Führende Experten äußern sich zum Wachstum der kanadischen Wirtschaft in den Jahren 2023–24

Die Wiedereröffnung der Wirtschaft im letzten Jahr und die Widerstandsfähigkeit des Arbeitsmarktes inmitten globaler wirtschaftlicher Unsicherheiten trugen dazu bei, dass sich die kanadische Wirtschaft vollständig von der COVID-19-Krise erholte und die Beschäftigung im Februar 2022 wieder das Niveau vor der Pandemie erreichte – vier Monate früher als in den Vereinigten Staaten.

Den neuesten Zahlen der OECD zufolge wuchs Kanadas Wirtschaft im Jahr 3.2 um 2022 % und übertraf damit den G20- und OECD-Durchschnitt von 3.0 % bzw. 2.8 %. Allerdings sieht sich Kanada nach der Pandemie mit anhaltenden strukturellen Problemen konfrontiert, die auf Inflationsdruck, schwache Investitionen und ein verhaltenes Produktivitätswachstum zurückzuführen sind. Darüber hinaus stehen kanadische Haushalte vor anhaltenden kurz- und mittelfristigen wirtschaftlichen Herausforderungen, um mit den steigenden Lebenshaltungskosten Schritt zu halten.

Infolgedessen wird Kanadas Wirtschaftswachstum voraussichtlich 1.3 % im Jahr 2023 und 1.5 % im Jahr 2024 betragen. Diese Zahlen liegen unter den G20-Durchschnitten von 2.2 % und 2.7 % für 2023 und 2024 und auf dem Niveau des OECD-Durchschnitts.
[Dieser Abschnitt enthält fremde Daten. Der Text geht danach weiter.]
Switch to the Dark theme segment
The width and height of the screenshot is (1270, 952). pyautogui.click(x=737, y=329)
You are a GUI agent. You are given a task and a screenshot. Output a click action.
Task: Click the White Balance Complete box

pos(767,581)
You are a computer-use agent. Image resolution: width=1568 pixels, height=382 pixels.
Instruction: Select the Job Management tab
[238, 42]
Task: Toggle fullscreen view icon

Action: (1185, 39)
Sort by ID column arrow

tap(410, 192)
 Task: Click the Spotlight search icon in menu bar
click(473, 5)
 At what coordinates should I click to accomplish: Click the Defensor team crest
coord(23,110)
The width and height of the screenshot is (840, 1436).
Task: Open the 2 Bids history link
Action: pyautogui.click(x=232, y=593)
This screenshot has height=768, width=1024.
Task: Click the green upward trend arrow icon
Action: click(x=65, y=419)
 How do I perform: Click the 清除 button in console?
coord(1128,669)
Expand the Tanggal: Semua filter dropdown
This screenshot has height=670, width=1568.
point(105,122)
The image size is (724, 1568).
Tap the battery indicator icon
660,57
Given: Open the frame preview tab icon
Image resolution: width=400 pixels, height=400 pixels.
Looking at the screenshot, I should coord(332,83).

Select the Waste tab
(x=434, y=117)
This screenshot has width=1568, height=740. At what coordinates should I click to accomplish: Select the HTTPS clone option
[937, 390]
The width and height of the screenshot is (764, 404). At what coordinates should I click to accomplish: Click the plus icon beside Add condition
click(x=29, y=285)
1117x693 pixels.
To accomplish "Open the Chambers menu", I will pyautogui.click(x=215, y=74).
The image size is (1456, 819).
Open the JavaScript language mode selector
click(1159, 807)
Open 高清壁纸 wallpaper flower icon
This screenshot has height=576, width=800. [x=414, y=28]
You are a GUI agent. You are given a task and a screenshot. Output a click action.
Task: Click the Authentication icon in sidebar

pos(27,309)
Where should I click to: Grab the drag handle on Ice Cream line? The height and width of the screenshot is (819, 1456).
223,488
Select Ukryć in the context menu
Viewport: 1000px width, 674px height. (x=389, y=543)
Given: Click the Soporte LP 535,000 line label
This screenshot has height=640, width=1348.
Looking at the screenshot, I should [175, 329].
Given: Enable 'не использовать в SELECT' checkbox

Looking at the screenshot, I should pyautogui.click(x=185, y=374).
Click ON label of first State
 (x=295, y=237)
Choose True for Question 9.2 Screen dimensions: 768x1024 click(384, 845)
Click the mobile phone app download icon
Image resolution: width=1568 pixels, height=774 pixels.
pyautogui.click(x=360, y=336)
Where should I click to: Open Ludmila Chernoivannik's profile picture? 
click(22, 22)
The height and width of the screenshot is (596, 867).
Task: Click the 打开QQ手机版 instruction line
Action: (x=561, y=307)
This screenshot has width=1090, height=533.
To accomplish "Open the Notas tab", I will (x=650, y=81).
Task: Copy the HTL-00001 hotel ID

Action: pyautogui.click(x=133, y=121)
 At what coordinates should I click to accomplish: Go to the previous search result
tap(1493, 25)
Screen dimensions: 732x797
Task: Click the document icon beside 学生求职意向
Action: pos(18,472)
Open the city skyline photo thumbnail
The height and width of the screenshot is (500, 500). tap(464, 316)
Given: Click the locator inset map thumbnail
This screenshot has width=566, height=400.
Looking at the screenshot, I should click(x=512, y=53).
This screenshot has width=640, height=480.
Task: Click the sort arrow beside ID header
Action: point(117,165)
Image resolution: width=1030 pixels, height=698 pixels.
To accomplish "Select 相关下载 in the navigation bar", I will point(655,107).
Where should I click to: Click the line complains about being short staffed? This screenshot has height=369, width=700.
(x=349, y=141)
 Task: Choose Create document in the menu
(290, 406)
Die Royal Bank of Canada (RBC) prognostiziert einen möglichen Abschwung im Jahr 2023. Die Covid-19-Krise hat sich auch negativ auf Kanadas Haushaltssaldo ausgewirkt: Die Nettoschuldenquote der Bundesregierung stieg von 31.2 % im Zeitraum 2019–20 auf 42.4 %. in den Jahren 2022–23. Aufgrund der hohen Zinssätze und der unsicheren Wirtschaftsaussichten benötigt Kanada zumindest mittelfristig einen klaren Fahrplan für die Schuldenverwaltung, um Risiken für die finanzielle Tragfähigkeit abzuwehren und die Kapitalmärkte zu beruhigen.

Diese Herausforderungen können durch Reformen verschärft werden, die das Geschäftsklima verbessern, Handelshemmnisse abbauen und wettbewerbsfähige Klimatechnologielösungen entwickeln, um das Produktivitätswachstum in der kanadischen Wirtschaft zu fördern. In drei Interviews geben führende Wirtschaftsexperten detaillierte Einblicke in diese aufkommenden Themen und in die Art und Weise, wie gut konzipierte politische Maßnahmen Kanada dabei helfen können, seine Stärken im Rahmen des globalen Wandels hin zu Netto-Null-Emissionen zu nutzen.

Der Abbau interner Handelshemmnisse kann die Arbeitsproduktivität und die Unternehmensinvestitionen verbessern

Die OECDs Wirtschaftsumfrage von Kanada 2023 betonte, dass eine langfristige Verbesserung des Lebensstandards eine verbesserte Produktivität und ein höheres Investitionswachstum erfordern werde. Bedauerlicherweise ist die Produktivität Kanadas im Vergleich zu den Vereinigten Staaten, seinem größten Handelspartner, in den letzten Jahren zurückgegangen (Grafik 1), und das BIP-Wachstum pro Kopf konnte in den letzten Jahrzehnten nicht mit dem seiner Mitbewerber mithalten. Dies spiegelt zum Teil die schwachen Unternehmensinvestitionen nach dem Einbruch der globalen Ölpreise im Jahr 2014 wider (Grafik 2).

Diagramm 1: Arbeitsproduktivitätsverhältnis zwischen Kanada und den Vereinigten Staaten

Kanadas relativer Lebensstandard ist im Vergleich zu den OECD-Benchmarks gesunken. Im Jahr 1981 genossen die Kanadier einen um 3,000 CAD höheren Pro-Kopf-Lebensstandard als der Durchschnitt anderer großer westlicher Volkswirtschaften. Vierzig Jahre später lag Kanada 5,000 CAD unter dem OECD-Durchschnitt.

Abbildung 2: Lebensstandard in OECD19-Ländern

In den kommenden Jahren werden Wirtschaftsreformen erforderlich sein, um der relativen Stagnation des Produktivitätswachstums und des Lebensstandards entgegenzuwirken.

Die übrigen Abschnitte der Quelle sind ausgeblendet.